A Finnish sailor is close to completing a solo race across the Atlantic ocean surviving on a new type of "supermeal".
Ari Huusela is experimenting with Ambronite - a new form of food that claims to be the "world's first real food drinkable supermeal" that fulfils all of a person's daily nutrition requirements.
Having set off from Helsinki in early October, Huusela has so far travelled more than 6,000 miles in the direction of South America, using Ambronite to cut down on the storage space and preparation time required from traditional food.
"It's rich in energy, healthy and feels good," Huusela told IBTimes UK, midway through the race. "As nutrition it works well."
Ambronite is not the first "supermeal" ever produced but it does claim to be the first the use entirely organic natural ingredients and the "healthiest drinkable meal available".
Soylent is another meal replacement substance, although that does use some GMO food sources and processed supplements in its recipe.

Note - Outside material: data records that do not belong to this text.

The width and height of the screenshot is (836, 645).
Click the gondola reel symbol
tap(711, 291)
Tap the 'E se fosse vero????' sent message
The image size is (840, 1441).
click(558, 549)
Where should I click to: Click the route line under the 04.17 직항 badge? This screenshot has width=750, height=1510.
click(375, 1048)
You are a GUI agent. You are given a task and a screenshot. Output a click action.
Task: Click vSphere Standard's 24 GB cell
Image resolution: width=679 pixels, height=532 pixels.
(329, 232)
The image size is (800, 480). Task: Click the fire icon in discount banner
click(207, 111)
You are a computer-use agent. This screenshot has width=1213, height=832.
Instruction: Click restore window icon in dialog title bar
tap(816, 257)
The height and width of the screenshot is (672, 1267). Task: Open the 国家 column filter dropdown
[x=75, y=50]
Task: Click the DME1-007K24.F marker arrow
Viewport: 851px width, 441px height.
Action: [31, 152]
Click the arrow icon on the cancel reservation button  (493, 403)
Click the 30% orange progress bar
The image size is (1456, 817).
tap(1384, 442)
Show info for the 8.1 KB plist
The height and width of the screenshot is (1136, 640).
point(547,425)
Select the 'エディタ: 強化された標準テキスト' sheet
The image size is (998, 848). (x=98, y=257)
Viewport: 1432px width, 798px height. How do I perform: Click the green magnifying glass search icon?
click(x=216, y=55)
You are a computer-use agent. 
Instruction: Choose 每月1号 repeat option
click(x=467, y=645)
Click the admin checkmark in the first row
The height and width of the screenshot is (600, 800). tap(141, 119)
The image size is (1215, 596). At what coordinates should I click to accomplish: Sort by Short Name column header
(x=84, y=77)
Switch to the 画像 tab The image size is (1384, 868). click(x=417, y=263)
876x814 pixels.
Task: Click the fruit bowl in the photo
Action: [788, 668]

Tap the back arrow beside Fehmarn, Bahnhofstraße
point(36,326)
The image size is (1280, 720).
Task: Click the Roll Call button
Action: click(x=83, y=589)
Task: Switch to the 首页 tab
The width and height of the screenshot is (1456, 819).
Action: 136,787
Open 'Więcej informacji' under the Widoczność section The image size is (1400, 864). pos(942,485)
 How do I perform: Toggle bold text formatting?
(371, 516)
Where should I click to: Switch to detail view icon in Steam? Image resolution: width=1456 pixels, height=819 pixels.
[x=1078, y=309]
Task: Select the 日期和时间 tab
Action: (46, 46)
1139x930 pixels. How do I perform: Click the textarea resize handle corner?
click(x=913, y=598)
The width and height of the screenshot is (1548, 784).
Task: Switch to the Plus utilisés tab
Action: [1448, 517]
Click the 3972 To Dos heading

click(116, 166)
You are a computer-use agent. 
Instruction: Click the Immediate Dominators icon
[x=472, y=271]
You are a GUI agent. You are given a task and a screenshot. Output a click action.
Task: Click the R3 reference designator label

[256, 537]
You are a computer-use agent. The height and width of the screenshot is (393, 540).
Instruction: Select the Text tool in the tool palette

"Unlike artificial, supplement-based products like Soylent which are essentially carb and protein powder mixed with a vitamin pill, Ambronite is a carefully selected mix of organic real foods packed with nutrients, like organic nuts, herbs, berries and oats," Miika Perä, co-founder of Ambronite, told IBTimes UK.
"Real, wholesome food satisfies hunger better than empty calories from fast food. We've just went further than anyone else with optimizing the mix to fit our bodies' needs."
'Not only survive but thrive' on supermeals
Perä believes that Ambronite could revolutionise the way people eat, claiming that it is possible to survive exclusively off the green powder.
Each 500 calorie pouch of Ambronite powder consists of 20 blended ingredients - including nuts, fruits and oats - and only requires water to mix with in order to consume it.
"Ambronite has everything your body needs," Perä said. "We developed Ambronite with medical doctors and nutritionists to make sure that Ambronite fulfils European and American daily recommendations for energy, protein, vitamins and micronutrients."
Questions surrounding the health implications of supermeals like Soylent and Ambronite have inevitably surfaced, with some doctors suggesting that it should be used as part of a healthy diet but not as a food replacement.
"If the question is 'can people survive on just a meal replacement like that?', the answer is probably yes," said San Francisco-based physician Andrew Brandeis. "The amount of nutrition somebody needs is actually not all that much.
"Just because you can survive on a meal replacement it doesn't mean that it's going to be cardio-protective, it doesn't mean it's going to be anti-carcinogenic, anti-oxidative. It doesn't mean that it's going to provide you with health promoting effects. It might not detract from your health but it also might not optimize your health."
Perä claims Ambronite has all of the nutritional requirements to "not only survive but thrive", however does recognise the importance of traditional meal time.
"The intention has been to create a superior meal for busy moments," Perä said. "Not all meals are as busy as the hasty lunches many of us have, and the joy of cooking and dining with friends and family is definitely one of the greatest pleasures in life.